UPDATE (5/25/05): I wrote the post in a bit of a hurry, and upon reflection I thought a couple of things could be added. My point isn't that genetics hasn't told us anything about New World origins. In fact, I think that founder analysis has added some significant constraints on the date that at least some of the founding populations left Asia. Nor do I think that this is a conflict between archaeology and genetics. The two fields do not currently present alternative hypotheses of origins; instead, they both provide evidence that may test models of the founding population. My feeling is that the archaeology right now provides evidence that is much stronger than anything provided by genetics -- strong enough that it absolutely excludes all but a relatively narrow range of hypotheses.
Consider what archaeology and common sense alone tell us about the founding populations. They must have first arrived earlier than 12,000 years ago, possibly substantially earlier, but certainly not earlier than 50,000 years and probably much more recently. They may have already have been separated for a substantial time from contemporary Siberians, since the geographic extent of Beringia may have put a lot of distance between them. They must have been a relatively small population compared to contemporary Asians. This migration was not the voortrekkers crossing the Vaal; it was a relatively small population of hunter gatherers dispersing into a vast new continental land mass. This means that the population must have begun small and expanded greatly, probably exponentially. There may have been more than one dispersal, with more than one population source.

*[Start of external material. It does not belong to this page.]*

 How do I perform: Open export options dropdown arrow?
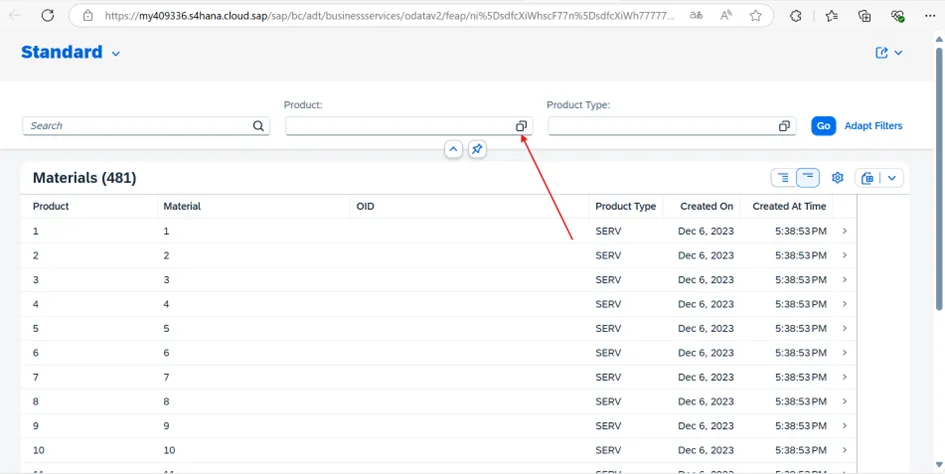click(892, 178)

So given these constraints, what has the genetic analysis in this study added? Does the relatively recent estimate of the date of origin mean that people arrived on the more recent end of the possible range of values? No, because the recent number depends on specific, unverified assumptions, because it lacks any confidence limits, and because it gives an estimate that makes no archaeological sense in any event. Does the estimate of 70 founders add to our knowledge that the founding population was probably small? No, because again there are no confidence limits, and more critically we have no idea what the estimate means in terms of real numbers of people.
In other words, we may know what these numbers are consistent with: they are consistent with some possible hypotheses of origins and additionally a wide range of hypotheses that have been strongly refuted by archaeology. We have no idea what archaeologically plausible hypotheses the numbers are inconsistent with. So they haven't tested anything. Maybe they are the best estimates possible. The demographic model appears sound, the problem is that the data do not allow more precise estimates of the many parameters. Personally, I am skeptical that adding more loci will help very much, since each locus adds the potential of unrecognized problems extraneous to the demography. If this is the future, then genetics are unlikely to provide as much resolution on this problem as archaeology already has.
Hey J. 2005. On the number of New World founders: a population genetic portrait of the peopling of the Americas. PLoS Biol 3:e193.